The Blossom and the Thorn chapter 6
by Thea ArchambeauHe left me an address. Told me to wait there.
A cabin in a forest valley. Sparse. A bed, a table. The faint smell of pine.
On the table, roses. Black roses.
Dark, velvety, rich as spilled wine. They reminded me of him when I first saw him: a black rose in Armani, sharp-featured, languid, with women fluttering around him.
A cream card lay among them, his handwriting:
“To my little jasmine.”
Pinned beneath was a note in the flower shop girl’s hand:
“I saw you on the news. Was she the one you loved? She was stunning. Wishing you both happiness.”
My heart broke anew.
When Yichen finally stumbled into the cabin, his suit torn and waist bloodied, I nearly screamed.
“It missed the vitals,” he managed with a grin. “Only grazed me. I’ve got… an hour maybe. But it’s enough.”
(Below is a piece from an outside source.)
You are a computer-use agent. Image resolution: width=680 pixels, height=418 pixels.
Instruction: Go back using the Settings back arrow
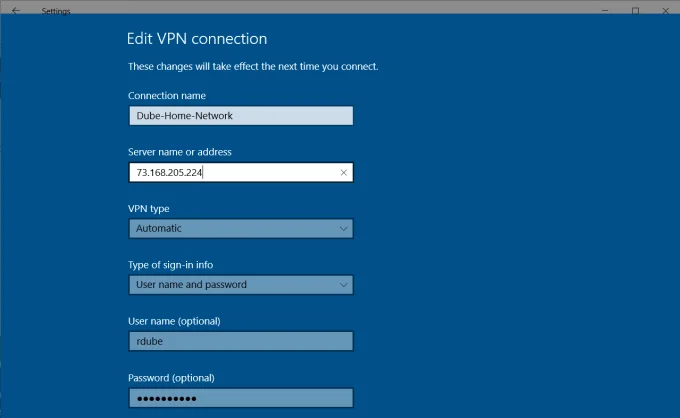(16, 10)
And he smiled as sunlight.
He opened the closet. Inside, neatly hung: a white wedding dress and a black suit.
My tears broke.
He tugged on the suit, smirking faintly. “No more crying now. Is marrying me that painful?”
I collapsed into sobs as he smoothed phantom fingers over my cheek. Helpless, he muttered, “Still can’t touch you. Not even now.”
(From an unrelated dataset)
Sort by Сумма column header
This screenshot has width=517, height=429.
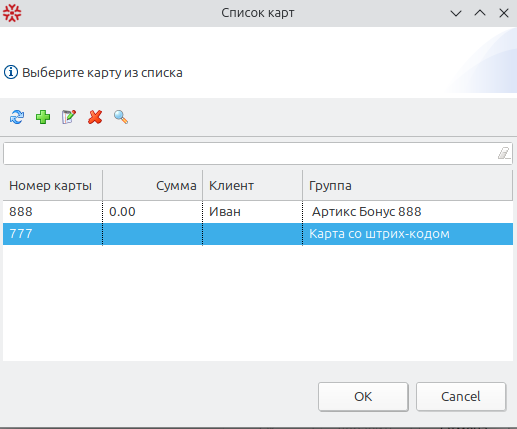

But he lit the basin. Burned the dress for me. Roses scattered into bathwater, crimson bleeding into porcelain.
I begged him to stop, to run, to live. But this was his finale.
He sank into the tub of petals, pale against velvet.
“I have a gift for you,” his voice shook. “No apologies. Just vows.”
His light faded. I clung to shadow.
“You don’t deserve this,” I screamed. “You should have lived, Yichen. Wrinkled. Safe. Laughing. Not this.”
He winced against pain, but his smile was tender.
“No, my Jasmine. This is happiness. More than I’ve ever had.”
Tears rolled down his cheek. “When you were gone, I thought of you every second. I didn’t dare visit your grave I’d have broken. But when you came back to me, even as a ghost… the world lit up again.”
He tried to chuckle, choking. “I never slept with them, you know. The girls. I paid them. Told them my lover believed she was dead. Asked them to play along. I couldn’t betray you. Not once.”
I wept, breaking.
He grinned faintly through dying breath. “You’re adorable, you know that? Crying like this.”
“I love you,” I cried. “Yichen, I love you with everything.”
He pulled me near, kissed air where my lips should have been.
“I love you more.”
And with that, Zhao Yichen clear-eyed, arrogant, tender let the petals close over him.
And I, his jasmine, held his fading smile in silence.